Right bronchial artery from left common carotid artery: A rare anomalous origin

Mukesh K Yadav 1, Anmol Bhatia 1, Niranjan Khandelwal 1
PMCID: PMC4429402  PMID: 25983426

INDEX CASE

A 42- year-old male presented to the Emergency Department with complaints of recurrent bouts of hemoptysis, approximately 300-400 ml per episode, for the last three days. The patient had a history of pulmonary tuberculosis two years prior, for which he had taken complete antitubercular treatment. He had complaints of streaky hemoptysis since then, which had increased in severity for the last three days before his admission to the Emergency Department. Computed tomography bronchial angiography (CTBA) was done for delineation of the abnormal bronchial and nonbronchial vascular supply. CTBA showed a dilated bronchial artery on the right side arising from the descending thoracic aorta. In addition, another bronchial artery was seen arising from the left common carotid artery (LCCA), which was dilated and tortuous in its course [Figure 1]. The artery was seen entering through the right pulmonary hilum, hence, was labeled as an anomalous bronchial artery.
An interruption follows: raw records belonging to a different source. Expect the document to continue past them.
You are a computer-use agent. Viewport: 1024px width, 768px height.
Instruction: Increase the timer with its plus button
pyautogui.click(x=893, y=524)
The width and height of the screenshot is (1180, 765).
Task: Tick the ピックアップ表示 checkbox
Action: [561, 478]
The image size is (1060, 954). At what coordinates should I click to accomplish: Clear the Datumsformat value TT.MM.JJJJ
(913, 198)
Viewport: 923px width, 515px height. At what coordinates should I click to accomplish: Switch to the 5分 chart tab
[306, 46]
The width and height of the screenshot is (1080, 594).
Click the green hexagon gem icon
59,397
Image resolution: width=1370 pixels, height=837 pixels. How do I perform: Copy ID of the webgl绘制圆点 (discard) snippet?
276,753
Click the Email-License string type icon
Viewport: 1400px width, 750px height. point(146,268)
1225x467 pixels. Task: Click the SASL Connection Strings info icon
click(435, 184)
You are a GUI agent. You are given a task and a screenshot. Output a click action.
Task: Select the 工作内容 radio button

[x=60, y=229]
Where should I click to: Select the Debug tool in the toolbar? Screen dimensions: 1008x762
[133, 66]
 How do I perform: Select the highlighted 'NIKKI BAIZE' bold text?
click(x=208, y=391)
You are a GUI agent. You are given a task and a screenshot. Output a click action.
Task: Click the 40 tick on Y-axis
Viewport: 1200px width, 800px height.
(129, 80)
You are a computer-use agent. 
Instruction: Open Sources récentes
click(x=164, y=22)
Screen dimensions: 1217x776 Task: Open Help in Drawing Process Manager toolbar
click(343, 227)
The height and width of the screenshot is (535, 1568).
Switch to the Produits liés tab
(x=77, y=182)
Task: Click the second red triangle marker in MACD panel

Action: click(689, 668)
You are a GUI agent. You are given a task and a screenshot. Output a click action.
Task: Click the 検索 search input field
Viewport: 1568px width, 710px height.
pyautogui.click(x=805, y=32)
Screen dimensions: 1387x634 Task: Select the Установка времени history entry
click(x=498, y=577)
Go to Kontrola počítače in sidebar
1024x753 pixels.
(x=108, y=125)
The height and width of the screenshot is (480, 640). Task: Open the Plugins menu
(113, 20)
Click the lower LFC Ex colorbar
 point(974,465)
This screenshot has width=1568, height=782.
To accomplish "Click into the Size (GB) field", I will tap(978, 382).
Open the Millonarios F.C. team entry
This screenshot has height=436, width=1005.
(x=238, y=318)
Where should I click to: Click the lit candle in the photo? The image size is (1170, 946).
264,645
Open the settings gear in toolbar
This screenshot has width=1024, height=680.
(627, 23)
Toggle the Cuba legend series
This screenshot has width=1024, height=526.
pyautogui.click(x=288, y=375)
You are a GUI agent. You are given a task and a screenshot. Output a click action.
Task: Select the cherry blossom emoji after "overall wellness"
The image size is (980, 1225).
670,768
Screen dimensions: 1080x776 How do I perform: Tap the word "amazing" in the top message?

The patient was taken up for endovascular embolization, which confirmed the findings of the CTBA [Figure 2]. The right bronchial artery was embolized using polyvinyl alcohol particles (300 - 500 microns) and gel foam slurry. Attempts were also made to selectively cannulate the bronchial artery arising from the LCCA using a 5Fr Picard catheter and a Progreat Coaxial Microcatheter System (2.7 Fr), however, it could not be done due to acute angulation. A decision was taken not to proceed further, after the failed initial attempts to cannulate the anomalous vessel, so as to reduce the possible risk of carotid injury as well as embolus in the intracerebral circulation. The patient was kept under observation for two days and discharged in a satisfactory condition, without any fresh episode of hemoptysis.

Figure 1.

Figure 1

Oblique sagittal (a) and coronal (b) reconstructed thick maximum intensity projection (MIP) images from computed tomography angiography (CTA), showing the origin of the right bronchial artery from the left common carotid artery (CCA) (arrow in A) and the tortuous course toward the right hilum (arrow in B)

Figure 2.

Figure 2

Angiography run with catheter at the origin of the left common carotid artery (CCA) showing the anomalous right bronchial artery (arrows in A and B)

DISCUSSION

The knowledge of the anomalous origin of the bronchial arteries is essential during endovascular embolization procedures for treatment of hemoptysis.[1] Nonrecognition of the anomalous origin during diagnostic or therapeutic angiographic procedures can be a source of failed embolization.[1] A large number of variations in the origin of the bronchial arteries have been described in literature, which have been detected on cadaveric dissection, computed tomography angiography, and catheter angiography.[2] The most common anomalous origin of the bronchial arteries is from the aortic arch, followed by the origin from the subclavian arteries, which is the second most common.[2] The aberrant bronchial arteries can be distinguished from the nonbronchial systemic collateral vessels, in that, they extend along the course of the major bronchi. However, the nonbronchial systemic collateral vessels directly enter the lung parenchyma, as the course is not parallel to the major bronchi.[3]

A large number of anomalous origins of the bronchial arteries have been described previously in literature.[2] However, to best of our knowledge, the anomalous origin of the bronchial artery from the carotid artery has not been previously described.